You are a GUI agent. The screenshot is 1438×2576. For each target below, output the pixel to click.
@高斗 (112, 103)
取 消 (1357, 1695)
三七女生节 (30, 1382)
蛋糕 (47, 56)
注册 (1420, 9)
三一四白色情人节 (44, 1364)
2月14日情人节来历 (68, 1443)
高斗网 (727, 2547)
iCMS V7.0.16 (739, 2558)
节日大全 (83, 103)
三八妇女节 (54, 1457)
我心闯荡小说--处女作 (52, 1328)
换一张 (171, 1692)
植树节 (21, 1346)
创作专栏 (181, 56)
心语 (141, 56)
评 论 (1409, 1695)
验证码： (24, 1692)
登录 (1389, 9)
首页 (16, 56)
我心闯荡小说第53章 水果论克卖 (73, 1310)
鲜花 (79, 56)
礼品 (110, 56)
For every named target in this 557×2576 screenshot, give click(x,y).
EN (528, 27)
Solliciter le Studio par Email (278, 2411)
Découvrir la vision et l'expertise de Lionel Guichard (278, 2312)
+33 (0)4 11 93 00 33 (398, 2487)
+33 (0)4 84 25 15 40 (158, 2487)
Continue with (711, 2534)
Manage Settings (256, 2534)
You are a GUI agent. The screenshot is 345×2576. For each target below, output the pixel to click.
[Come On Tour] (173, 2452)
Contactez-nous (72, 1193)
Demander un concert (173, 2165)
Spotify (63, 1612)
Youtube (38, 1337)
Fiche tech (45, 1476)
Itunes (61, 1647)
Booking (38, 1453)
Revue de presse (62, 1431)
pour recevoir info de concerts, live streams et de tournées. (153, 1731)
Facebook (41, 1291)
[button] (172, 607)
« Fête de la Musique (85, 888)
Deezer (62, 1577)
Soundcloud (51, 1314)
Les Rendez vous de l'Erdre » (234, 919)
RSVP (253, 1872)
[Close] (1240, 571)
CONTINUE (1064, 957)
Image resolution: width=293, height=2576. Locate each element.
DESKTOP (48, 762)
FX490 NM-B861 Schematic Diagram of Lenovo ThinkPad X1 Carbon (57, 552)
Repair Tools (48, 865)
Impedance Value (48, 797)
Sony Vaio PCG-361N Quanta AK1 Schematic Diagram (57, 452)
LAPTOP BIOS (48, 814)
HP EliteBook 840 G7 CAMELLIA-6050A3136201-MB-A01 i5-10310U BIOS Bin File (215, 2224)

---

§ What is required
Work out how many lines in the listing above hold the word "Schematic", and answer only with that number.

§ Answer for the task
2